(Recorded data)
◆ ◆ ◆ ◆ ◆
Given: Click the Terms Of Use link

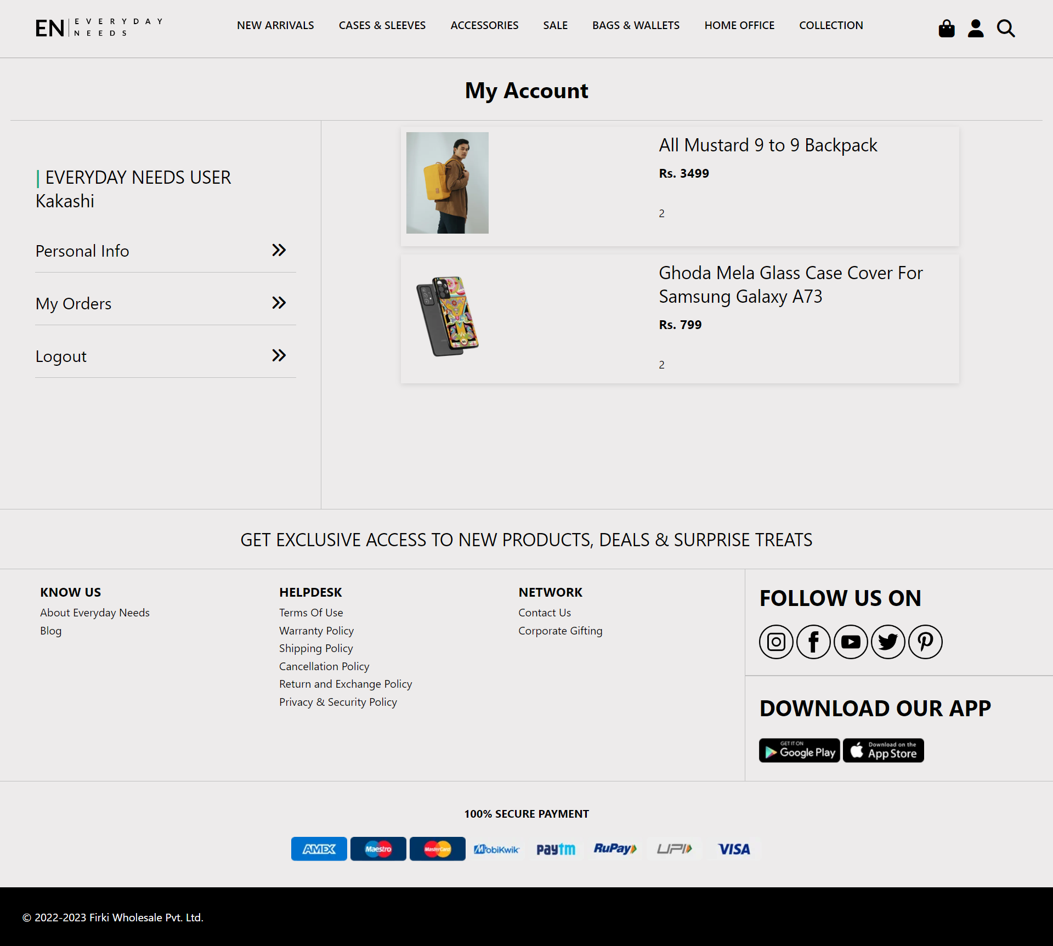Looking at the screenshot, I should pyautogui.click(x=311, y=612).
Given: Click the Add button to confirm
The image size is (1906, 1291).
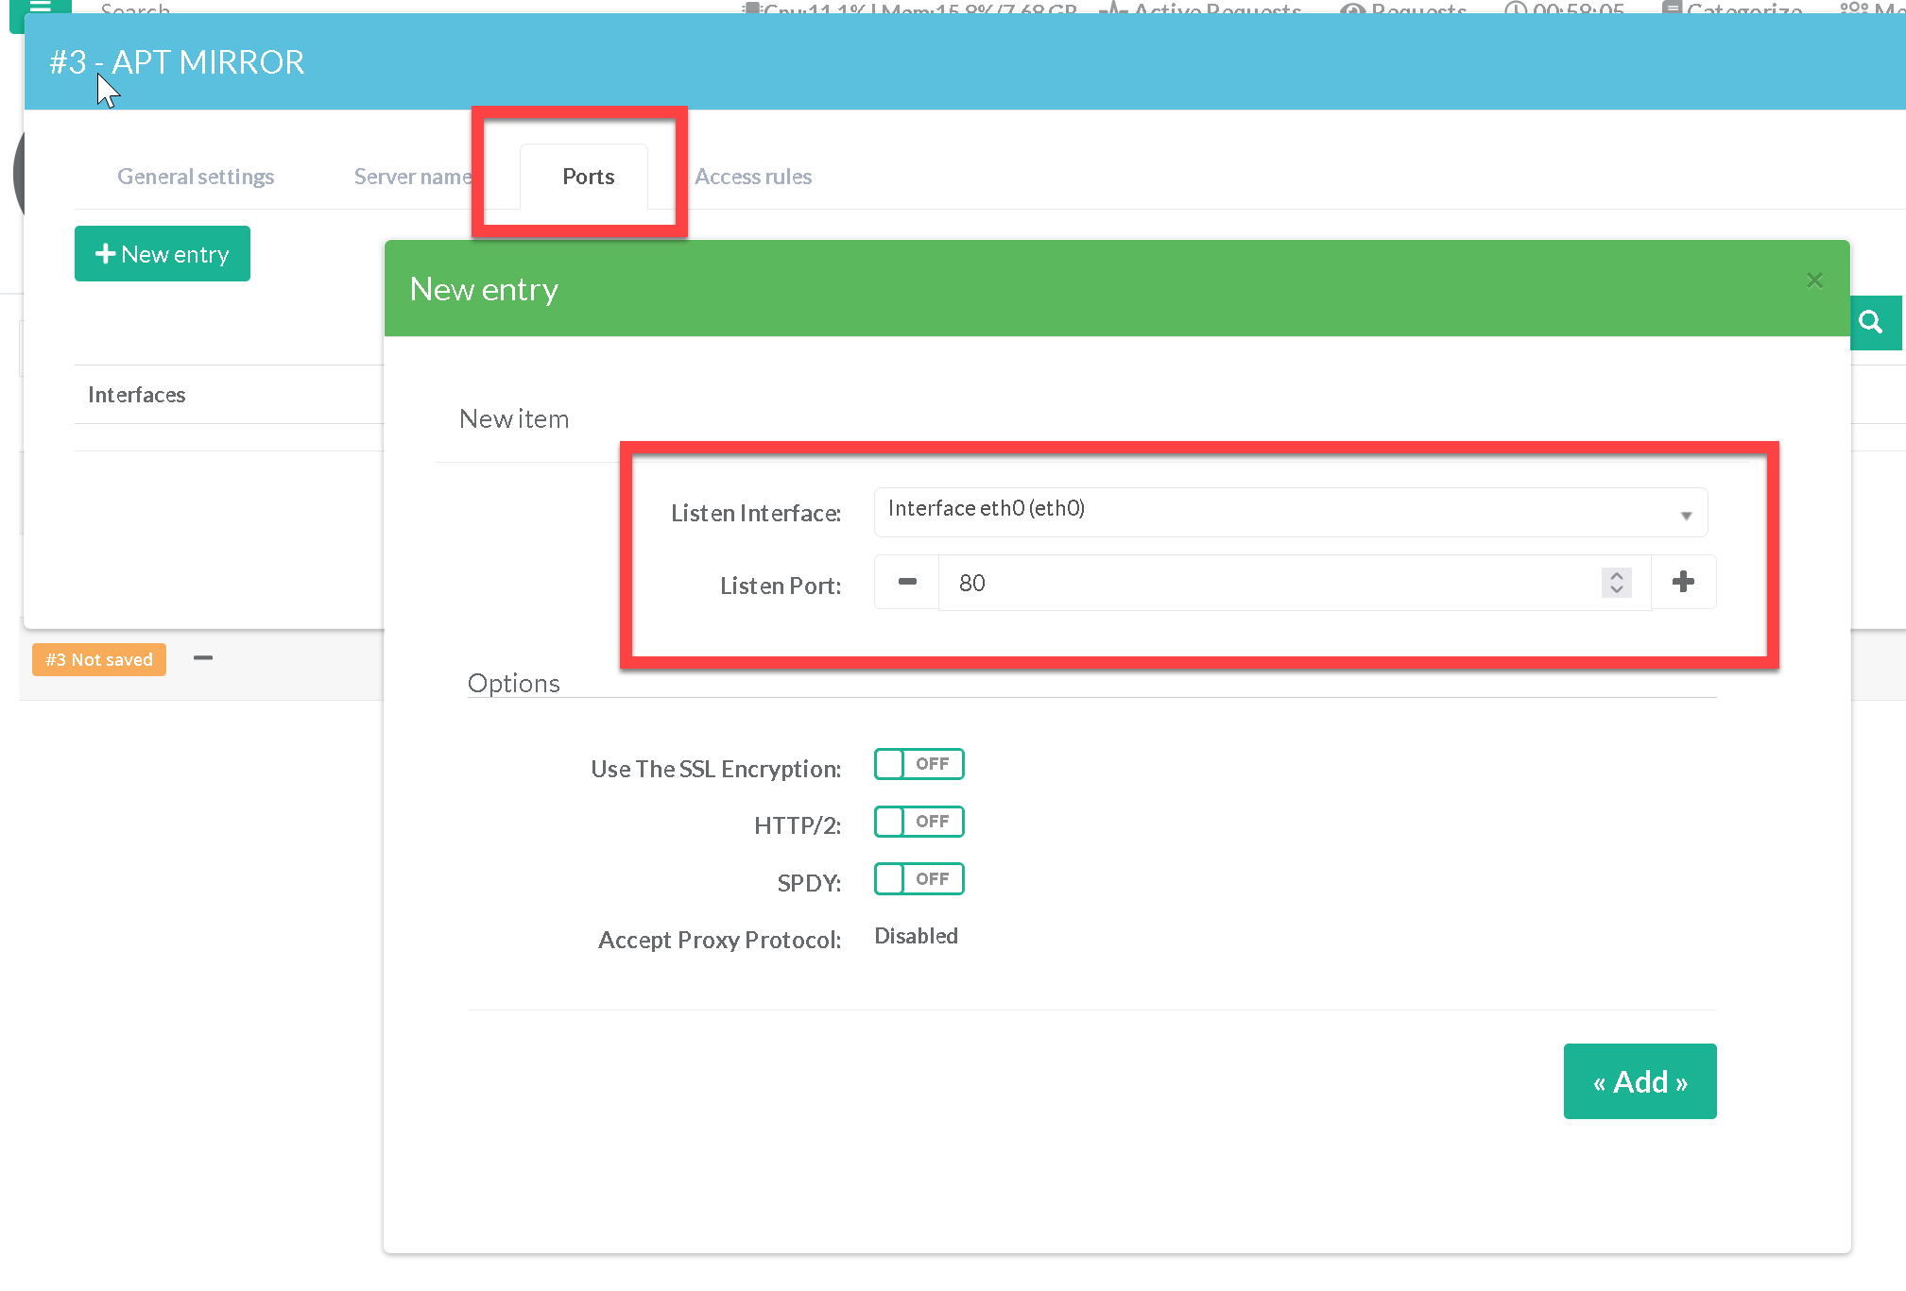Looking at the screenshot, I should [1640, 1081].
◆ ◆ ◆ ◆ ◆
Work task: For each record above, write out its text exactly and skip any picture.

Problem solution:
Given: Click the Terms Of Use link

Looking at the screenshot, I should pyautogui.click(x=311, y=612).
Given: Click the Add button to confirm
The image size is (1906, 1291).
Looking at the screenshot, I should [1640, 1081].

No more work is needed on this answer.